[Records for locating displayed items]

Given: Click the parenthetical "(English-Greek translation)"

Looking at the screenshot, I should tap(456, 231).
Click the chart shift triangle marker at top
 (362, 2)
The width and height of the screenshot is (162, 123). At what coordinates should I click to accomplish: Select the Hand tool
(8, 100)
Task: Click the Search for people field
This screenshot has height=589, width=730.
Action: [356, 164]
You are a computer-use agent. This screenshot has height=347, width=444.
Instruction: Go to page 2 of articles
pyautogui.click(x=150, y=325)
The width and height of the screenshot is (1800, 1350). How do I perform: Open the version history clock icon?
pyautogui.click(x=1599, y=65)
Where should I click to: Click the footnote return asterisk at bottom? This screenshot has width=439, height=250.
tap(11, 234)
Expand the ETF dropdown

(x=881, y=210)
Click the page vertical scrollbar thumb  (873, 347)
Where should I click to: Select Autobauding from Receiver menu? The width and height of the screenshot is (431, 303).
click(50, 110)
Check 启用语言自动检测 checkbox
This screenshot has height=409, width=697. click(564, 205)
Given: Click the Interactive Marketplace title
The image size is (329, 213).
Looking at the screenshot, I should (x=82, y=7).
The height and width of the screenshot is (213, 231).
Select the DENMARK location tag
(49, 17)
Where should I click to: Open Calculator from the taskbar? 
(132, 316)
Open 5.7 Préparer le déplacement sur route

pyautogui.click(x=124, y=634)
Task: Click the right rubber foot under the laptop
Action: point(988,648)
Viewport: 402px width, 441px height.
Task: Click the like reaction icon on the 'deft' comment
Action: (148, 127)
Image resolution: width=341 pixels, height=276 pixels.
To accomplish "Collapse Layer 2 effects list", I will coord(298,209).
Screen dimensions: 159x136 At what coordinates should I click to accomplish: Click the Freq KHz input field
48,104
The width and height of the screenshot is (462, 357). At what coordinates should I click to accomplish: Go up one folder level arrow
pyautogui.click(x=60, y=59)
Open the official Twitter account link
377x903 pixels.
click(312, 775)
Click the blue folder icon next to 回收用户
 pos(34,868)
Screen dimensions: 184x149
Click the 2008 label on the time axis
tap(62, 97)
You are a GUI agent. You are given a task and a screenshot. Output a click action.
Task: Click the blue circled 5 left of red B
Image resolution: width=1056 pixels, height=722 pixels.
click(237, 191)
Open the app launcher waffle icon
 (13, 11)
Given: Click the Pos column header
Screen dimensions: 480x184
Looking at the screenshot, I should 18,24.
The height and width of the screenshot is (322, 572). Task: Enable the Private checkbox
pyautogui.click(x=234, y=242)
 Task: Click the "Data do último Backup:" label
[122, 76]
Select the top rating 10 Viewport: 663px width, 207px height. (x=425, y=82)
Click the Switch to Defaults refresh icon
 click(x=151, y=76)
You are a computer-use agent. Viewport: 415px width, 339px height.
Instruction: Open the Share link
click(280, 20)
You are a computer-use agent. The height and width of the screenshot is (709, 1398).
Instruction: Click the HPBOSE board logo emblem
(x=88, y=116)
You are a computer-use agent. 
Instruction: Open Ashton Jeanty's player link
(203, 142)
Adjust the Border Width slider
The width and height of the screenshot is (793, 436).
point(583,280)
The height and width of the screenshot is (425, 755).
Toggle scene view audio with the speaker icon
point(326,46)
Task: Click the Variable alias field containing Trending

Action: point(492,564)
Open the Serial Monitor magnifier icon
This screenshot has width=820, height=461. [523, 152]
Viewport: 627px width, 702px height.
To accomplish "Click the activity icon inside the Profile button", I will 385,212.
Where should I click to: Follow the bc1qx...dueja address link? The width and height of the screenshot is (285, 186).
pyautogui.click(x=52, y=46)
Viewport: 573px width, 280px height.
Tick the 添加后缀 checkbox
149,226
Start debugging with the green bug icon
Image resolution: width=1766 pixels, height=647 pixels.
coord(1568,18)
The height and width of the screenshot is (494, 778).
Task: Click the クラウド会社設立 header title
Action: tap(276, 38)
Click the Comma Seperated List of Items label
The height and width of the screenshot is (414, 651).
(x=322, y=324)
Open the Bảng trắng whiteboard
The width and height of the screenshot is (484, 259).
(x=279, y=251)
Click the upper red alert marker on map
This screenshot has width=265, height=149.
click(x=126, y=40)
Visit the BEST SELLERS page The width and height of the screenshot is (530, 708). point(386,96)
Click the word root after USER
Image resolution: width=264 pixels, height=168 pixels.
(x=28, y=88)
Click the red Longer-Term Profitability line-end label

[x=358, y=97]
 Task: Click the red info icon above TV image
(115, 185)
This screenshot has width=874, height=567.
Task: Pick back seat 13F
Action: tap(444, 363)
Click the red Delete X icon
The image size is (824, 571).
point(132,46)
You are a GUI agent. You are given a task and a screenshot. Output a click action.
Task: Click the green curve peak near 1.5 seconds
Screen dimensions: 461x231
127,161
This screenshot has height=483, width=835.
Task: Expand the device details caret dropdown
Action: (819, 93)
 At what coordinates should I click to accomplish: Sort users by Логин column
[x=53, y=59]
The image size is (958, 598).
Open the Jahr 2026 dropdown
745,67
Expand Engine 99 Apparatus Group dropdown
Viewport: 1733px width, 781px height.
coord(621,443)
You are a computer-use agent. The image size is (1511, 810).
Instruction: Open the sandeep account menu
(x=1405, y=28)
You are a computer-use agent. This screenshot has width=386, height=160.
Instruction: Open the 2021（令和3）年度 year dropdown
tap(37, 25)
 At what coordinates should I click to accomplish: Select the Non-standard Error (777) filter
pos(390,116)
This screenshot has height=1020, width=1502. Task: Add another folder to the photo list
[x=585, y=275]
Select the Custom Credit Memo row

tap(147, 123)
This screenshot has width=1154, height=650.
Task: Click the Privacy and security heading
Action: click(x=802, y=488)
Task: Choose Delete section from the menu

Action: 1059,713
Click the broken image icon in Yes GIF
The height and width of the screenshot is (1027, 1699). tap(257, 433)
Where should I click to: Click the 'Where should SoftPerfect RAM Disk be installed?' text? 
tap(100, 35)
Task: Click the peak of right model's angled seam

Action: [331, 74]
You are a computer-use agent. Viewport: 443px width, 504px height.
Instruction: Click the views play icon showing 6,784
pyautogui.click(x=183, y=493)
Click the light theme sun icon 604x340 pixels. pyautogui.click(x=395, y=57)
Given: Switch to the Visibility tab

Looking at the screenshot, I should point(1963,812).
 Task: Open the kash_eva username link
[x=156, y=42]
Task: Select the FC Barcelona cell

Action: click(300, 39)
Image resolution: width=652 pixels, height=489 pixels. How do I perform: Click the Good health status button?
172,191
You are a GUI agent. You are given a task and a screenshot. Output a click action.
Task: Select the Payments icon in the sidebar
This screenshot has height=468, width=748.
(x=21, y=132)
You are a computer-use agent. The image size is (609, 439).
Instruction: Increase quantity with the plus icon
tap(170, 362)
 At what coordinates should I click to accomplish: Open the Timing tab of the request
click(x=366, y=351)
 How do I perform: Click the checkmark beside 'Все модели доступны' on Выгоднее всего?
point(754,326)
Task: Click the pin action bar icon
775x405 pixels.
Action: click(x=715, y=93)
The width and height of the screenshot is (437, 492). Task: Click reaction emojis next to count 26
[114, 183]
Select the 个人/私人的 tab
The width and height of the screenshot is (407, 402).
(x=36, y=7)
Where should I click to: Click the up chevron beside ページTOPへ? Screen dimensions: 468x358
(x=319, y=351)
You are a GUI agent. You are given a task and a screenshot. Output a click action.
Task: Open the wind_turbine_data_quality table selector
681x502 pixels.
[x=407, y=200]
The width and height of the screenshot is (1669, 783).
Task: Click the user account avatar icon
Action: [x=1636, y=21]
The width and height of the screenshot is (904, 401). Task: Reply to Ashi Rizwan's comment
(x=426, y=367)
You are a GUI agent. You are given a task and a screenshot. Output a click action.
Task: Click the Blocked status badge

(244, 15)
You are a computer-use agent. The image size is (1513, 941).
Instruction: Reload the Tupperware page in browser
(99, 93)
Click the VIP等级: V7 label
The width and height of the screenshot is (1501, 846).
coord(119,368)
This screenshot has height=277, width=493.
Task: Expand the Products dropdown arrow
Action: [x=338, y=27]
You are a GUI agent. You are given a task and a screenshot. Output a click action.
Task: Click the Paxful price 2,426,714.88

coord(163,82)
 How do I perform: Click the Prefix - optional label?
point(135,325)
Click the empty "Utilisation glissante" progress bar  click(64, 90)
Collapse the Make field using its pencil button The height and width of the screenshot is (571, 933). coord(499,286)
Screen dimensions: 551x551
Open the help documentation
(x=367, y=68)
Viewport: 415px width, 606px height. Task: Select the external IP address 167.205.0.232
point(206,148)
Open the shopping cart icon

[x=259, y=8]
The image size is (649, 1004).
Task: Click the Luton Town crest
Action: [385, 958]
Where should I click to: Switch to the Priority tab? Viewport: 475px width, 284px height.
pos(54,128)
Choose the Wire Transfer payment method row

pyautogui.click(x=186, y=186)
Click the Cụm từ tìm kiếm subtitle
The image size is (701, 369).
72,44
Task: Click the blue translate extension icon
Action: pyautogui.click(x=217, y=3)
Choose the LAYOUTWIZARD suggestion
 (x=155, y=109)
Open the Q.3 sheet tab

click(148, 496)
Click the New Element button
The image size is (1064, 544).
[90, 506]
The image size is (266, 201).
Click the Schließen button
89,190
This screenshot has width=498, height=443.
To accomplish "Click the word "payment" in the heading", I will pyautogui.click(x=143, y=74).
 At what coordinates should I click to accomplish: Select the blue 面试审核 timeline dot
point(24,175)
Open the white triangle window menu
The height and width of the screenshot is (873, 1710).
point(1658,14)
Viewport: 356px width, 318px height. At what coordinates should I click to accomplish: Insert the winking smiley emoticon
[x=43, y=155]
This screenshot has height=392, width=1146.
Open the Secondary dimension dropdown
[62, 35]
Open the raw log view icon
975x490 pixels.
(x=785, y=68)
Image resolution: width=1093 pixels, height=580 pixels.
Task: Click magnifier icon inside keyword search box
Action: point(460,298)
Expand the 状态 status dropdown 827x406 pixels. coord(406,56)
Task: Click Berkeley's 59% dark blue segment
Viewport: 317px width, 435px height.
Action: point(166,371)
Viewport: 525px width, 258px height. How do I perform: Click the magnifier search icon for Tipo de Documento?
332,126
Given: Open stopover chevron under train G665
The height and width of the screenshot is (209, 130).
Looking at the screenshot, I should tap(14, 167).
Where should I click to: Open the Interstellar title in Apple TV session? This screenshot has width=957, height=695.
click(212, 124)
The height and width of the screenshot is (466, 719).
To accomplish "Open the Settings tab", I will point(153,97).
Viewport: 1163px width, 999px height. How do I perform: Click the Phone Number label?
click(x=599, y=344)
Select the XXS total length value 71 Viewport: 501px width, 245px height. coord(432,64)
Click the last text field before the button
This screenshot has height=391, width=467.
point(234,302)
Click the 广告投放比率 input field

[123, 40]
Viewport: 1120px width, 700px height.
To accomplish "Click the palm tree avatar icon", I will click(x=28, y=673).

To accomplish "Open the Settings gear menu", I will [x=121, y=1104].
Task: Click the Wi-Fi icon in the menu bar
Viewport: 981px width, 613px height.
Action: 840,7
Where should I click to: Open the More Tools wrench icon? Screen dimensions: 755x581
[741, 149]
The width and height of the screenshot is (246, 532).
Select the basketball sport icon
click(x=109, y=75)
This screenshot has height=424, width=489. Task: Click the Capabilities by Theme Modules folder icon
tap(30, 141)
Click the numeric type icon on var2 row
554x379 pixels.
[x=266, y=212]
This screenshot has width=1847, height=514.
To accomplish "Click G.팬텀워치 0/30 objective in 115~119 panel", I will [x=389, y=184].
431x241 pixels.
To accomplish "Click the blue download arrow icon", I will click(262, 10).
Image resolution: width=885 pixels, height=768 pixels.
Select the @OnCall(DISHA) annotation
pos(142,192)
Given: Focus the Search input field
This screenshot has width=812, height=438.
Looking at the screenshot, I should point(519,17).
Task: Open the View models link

__What the task requires__. Copy out the lines of the records above without any changes, starting at the line containing "You are a computer-use agent. The image size is (1513, 941)." and ending at the line containing "point(1658,14)", with both of those lines included.

__Response__.
You are a computer-use agent. The image size is (1513, 941).
Instruction: Reload the Tupperware page in browser
(99, 93)
Click the VIP等级: V7 label
The width and height of the screenshot is (1501, 846).
coord(119,368)
This screenshot has height=277, width=493.
Task: Expand the Products dropdown arrow
Action: [x=338, y=27]
You are a GUI agent. You are given a task and a screenshot. Output a click action.
Task: Click the Paxful price 2,426,714.88

coord(163,82)
 How do I perform: Click the Prefix - optional label?
point(135,325)
Click the empty "Utilisation glissante" progress bar  click(64, 90)
Collapse the Make field using its pencil button The height and width of the screenshot is (571, 933). coord(499,286)
Screen dimensions: 551x551
Open the help documentation
(x=367, y=68)
Viewport: 415px width, 606px height. Task: Select the external IP address 167.205.0.232
point(206,148)
Open the shopping cart icon

[x=259, y=8]
The image size is (649, 1004).
Task: Click the Luton Town crest
Action: [385, 958]
Where should I click to: Switch to the Priority tab? Viewport: 475px width, 284px height.
pos(54,128)
Choose the Wire Transfer payment method row

pyautogui.click(x=186, y=186)
Click the Cụm từ tìm kiếm subtitle
The image size is (701, 369).
72,44
Task: Click the blue translate extension icon
Action: pyautogui.click(x=217, y=3)
Choose the LAYOUTWIZARD suggestion
 (x=155, y=109)
Open the Q.3 sheet tab

click(148, 496)
Click the New Element button
The image size is (1064, 544).
[90, 506]
The image size is (266, 201).
Click the Schließen button
89,190
This screenshot has width=498, height=443.
To accomplish "Click the word "payment" in the heading", I will pyautogui.click(x=143, y=74).
 At what coordinates should I click to accomplish: Select the blue 面试审核 timeline dot
point(24,175)
Open the white triangle window menu
The height and width of the screenshot is (873, 1710).
point(1658,14)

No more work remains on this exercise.